Вернусь ли я когда-нибудь снова в пески? Зачем мне это испытание на выживаемость за свой счет?
Но я возвращался — и не один раз. И готов туда ехать снова. Все неприятности скоро позабывались, а вот необыкновенность песков, их непохожесть на все привычное, чудо жизни в огне на расстоянии поражали еще больше и еще больше влекли. Сколько раз за зиму возвращался я мысленно
Странное и беспокойное ощущение: ты здесь, а все, ставшее тебе таким знакомым и близким, где-то там…

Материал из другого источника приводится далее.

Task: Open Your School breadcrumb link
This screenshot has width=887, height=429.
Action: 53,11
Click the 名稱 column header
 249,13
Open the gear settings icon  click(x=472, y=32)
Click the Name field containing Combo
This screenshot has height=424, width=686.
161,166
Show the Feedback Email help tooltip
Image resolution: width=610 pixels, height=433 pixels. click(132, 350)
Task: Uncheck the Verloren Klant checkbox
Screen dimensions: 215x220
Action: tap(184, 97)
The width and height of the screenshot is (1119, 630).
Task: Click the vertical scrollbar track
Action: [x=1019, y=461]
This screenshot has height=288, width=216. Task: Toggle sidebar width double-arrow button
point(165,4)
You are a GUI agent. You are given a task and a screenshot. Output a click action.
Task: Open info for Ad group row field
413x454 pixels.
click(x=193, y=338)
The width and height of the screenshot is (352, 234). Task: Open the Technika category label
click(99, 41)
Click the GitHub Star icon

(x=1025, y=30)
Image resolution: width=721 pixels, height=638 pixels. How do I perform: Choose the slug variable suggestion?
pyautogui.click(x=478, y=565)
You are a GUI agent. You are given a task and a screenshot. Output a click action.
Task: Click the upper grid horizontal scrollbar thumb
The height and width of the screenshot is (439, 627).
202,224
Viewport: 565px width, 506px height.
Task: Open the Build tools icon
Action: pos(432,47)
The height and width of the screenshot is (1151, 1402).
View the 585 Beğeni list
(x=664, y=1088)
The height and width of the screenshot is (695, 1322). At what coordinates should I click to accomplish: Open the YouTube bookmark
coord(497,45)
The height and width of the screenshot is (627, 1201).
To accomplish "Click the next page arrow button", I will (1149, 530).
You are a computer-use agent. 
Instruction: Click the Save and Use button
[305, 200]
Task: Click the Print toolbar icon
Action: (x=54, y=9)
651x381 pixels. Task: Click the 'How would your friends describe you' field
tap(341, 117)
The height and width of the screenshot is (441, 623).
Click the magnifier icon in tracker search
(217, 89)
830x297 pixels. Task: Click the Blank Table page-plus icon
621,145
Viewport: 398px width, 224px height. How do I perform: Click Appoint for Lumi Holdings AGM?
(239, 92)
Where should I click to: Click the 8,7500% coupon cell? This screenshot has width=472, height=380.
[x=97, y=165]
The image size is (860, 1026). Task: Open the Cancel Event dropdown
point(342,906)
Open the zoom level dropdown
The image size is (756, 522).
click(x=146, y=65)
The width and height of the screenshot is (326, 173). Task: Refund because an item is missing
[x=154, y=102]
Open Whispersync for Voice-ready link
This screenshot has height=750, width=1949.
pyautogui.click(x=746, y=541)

Там каждый вечер выползает на ветку геккон и, дергая хвостиком, тихим тиканьем объявляет ночь. И луна отражается искрой в его стеклянных выпученных глазах. Каждое утро там поет рыжехвостый соловей, печально и славно, как певчий дрозд. И где-то там летающая змея и змея-спираль. И саксаулы сипят на ветру сквозь сжатые губы.
Всплывают другие пустыни — с другими лицами и другими тайнами. Лихорадит от нетерпения, и руки тянутся к рюкзаку. Моя планета ждет меня.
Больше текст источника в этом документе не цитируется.